→ **Task requirements**
Restate the material verbatim, every line included.

→ **Provided records**

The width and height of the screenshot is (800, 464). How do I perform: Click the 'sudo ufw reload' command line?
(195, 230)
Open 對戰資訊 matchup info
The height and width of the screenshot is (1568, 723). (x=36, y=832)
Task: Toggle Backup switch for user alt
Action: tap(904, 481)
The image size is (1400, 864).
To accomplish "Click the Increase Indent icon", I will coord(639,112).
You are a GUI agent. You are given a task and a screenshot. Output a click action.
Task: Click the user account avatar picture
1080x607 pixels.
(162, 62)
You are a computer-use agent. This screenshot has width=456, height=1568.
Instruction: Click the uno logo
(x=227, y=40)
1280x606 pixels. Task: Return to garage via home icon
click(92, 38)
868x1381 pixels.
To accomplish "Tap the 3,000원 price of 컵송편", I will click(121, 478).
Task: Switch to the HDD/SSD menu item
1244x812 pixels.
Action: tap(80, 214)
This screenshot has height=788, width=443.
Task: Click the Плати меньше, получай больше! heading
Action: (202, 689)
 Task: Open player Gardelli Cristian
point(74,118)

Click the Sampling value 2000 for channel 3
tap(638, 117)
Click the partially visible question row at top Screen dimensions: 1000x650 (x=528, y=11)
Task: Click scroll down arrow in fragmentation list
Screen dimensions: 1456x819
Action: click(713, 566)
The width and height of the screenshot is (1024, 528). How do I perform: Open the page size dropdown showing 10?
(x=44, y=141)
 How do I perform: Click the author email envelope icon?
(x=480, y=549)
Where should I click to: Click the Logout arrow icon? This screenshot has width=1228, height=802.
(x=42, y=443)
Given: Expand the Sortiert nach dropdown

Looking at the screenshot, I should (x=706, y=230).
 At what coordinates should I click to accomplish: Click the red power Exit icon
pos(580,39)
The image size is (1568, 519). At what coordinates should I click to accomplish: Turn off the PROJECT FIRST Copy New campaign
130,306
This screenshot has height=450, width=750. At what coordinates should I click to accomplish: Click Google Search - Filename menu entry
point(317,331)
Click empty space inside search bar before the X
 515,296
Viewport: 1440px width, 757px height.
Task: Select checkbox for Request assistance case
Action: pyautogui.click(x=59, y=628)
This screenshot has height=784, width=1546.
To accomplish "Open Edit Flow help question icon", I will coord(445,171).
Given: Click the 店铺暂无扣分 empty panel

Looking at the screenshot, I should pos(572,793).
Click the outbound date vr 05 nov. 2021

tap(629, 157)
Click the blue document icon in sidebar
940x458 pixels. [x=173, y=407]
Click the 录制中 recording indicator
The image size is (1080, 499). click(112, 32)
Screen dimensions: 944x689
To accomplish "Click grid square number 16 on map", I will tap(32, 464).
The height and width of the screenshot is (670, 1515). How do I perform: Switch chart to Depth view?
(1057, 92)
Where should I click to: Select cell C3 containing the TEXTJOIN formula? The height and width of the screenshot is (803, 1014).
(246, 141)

→ **Result for this exercise**
The width and height of the screenshot is (800, 464). How do I perform: Click the 'sudo ufw reload' command line?
(195, 230)
Open 對戰資訊 matchup info
The height and width of the screenshot is (1568, 723). (x=36, y=832)
Task: Toggle Backup switch for user alt
Action: tap(904, 481)
The image size is (1400, 864).
To accomplish "Click the Increase Indent icon", I will coord(639,112).
You are a GUI agent. You are given a task and a screenshot. Output a click action.
Task: Click the user account avatar picture
1080x607 pixels.
(162, 62)
You are a computer-use agent. This screenshot has width=456, height=1568.
Instruction: Click the uno logo
(x=227, y=40)
1280x606 pixels. Task: Return to garage via home icon
click(92, 38)
868x1381 pixels.
To accomplish "Tap the 3,000원 price of 컵송편", I will click(121, 478).
Task: Switch to the HDD/SSD menu item
1244x812 pixels.
Action: tap(80, 214)
This screenshot has height=788, width=443.
Task: Click the Плати меньше, получай больше! heading
Action: (202, 689)
 Task: Open player Gardelli Cristian
point(74,118)

Click the Sampling value 2000 for channel 3
tap(638, 117)
Click the partially visible question row at top Screen dimensions: 1000x650 (x=528, y=11)
Task: Click scroll down arrow in fragmentation list
Screen dimensions: 1456x819
Action: click(713, 566)
The width and height of the screenshot is (1024, 528). How do I perform: Open the page size dropdown showing 10?
(x=44, y=141)
 How do I perform: Click the author email envelope icon?
(x=480, y=549)
Where should I click to: Click the Logout arrow icon? This screenshot has width=1228, height=802.
(x=42, y=443)
Given: Expand the Sortiert nach dropdown

Looking at the screenshot, I should (x=706, y=230).
 At what coordinates should I click to accomplish: Click the red power Exit icon
pos(580,39)
The image size is (1568, 519). At what coordinates should I click to accomplish: Turn off the PROJECT FIRST Copy New campaign
130,306
This screenshot has height=450, width=750. At what coordinates should I click to accomplish: Click Google Search - Filename menu entry
point(317,331)
Click empty space inside search bar before the X
 515,296
Viewport: 1440px width, 757px height.
Task: Select checkbox for Request assistance case
Action: pyautogui.click(x=59, y=628)
This screenshot has height=784, width=1546.
To accomplish "Open Edit Flow help question icon", I will coord(445,171).
Given: Click the 店铺暂无扣分 empty panel

Looking at the screenshot, I should pos(572,793).
Click the outbound date vr 05 nov. 2021

tap(629, 157)
Click the blue document icon in sidebar
940x458 pixels. [x=173, y=407]
Click the 录制中 recording indicator
The image size is (1080, 499). click(112, 32)
Screen dimensions: 944x689
To accomplish "Click grid square number 16 on map", I will tap(32, 464).
The height and width of the screenshot is (670, 1515). How do I perform: Switch chart to Depth view?
(1057, 92)
Where should I click to: Select cell C3 containing the TEXTJOIN formula? The height and width of the screenshot is (803, 1014).
(246, 141)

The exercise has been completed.